If the agents had done even rudimentary research, they would have known that. The fact that they didn't was disturbing, because it suggested that the bureau viewed reporters' notes as the first stop in a criminal investigation rather than as a last step reluctantly taken only after all other avenues have failed. That's the standard the FBI is supposed to use under Justice Department guidelines designed to protect media freedom.

I decided there were good reasons not to help the FBI:

Whistle-blowing sources would be scared off from confiding in reporters about abuses of power if they had reason to fear that the government would find out about it by rifling through journalistic files even past the grave. And the public justifiably won't trust the press if it's turned into an arm of law enforcement.
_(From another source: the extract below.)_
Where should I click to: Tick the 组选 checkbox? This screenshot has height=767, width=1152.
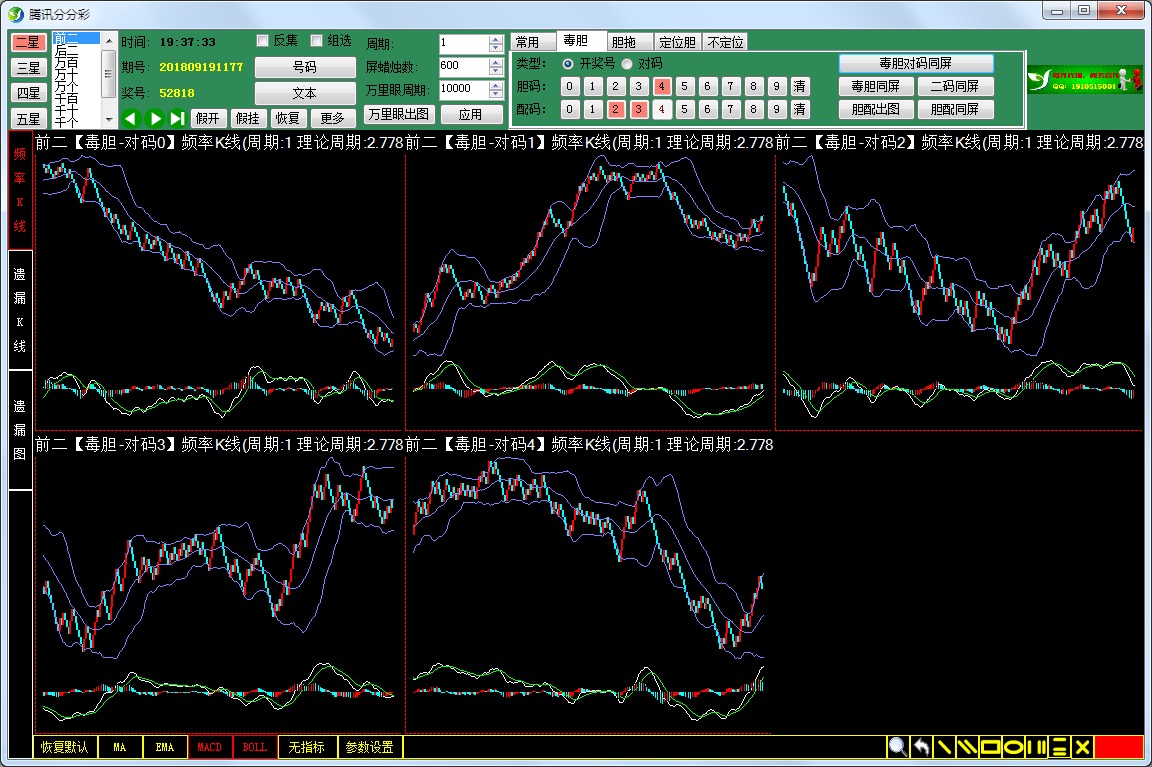click(x=317, y=41)
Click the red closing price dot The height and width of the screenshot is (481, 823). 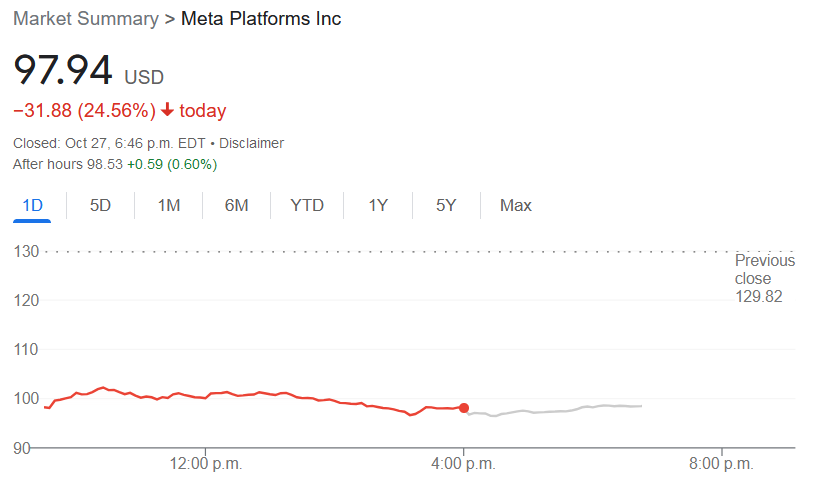[x=464, y=408]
I told the FBI that although I was no longer an investigative reporter, my sympathies still remained with my fellow journalists. "We're not after the reporters," Agent Martell replied. "Just their sources."

I didn't find that a comforting response.

Ultimately the courts may have to decide whether we make the Anderson papers available to the federal government. But I am proud that my university and the Anderson family are resisting the FBI's fishing expedition into these files.

The writer, director of the journalism program at George Washington University, was an investigative correspondent for CNN in Washington. His book "Poisoning the Press: Richard Nixon, Jack Anderson and the Rise of Washington's Scandal Culture" will be published next year.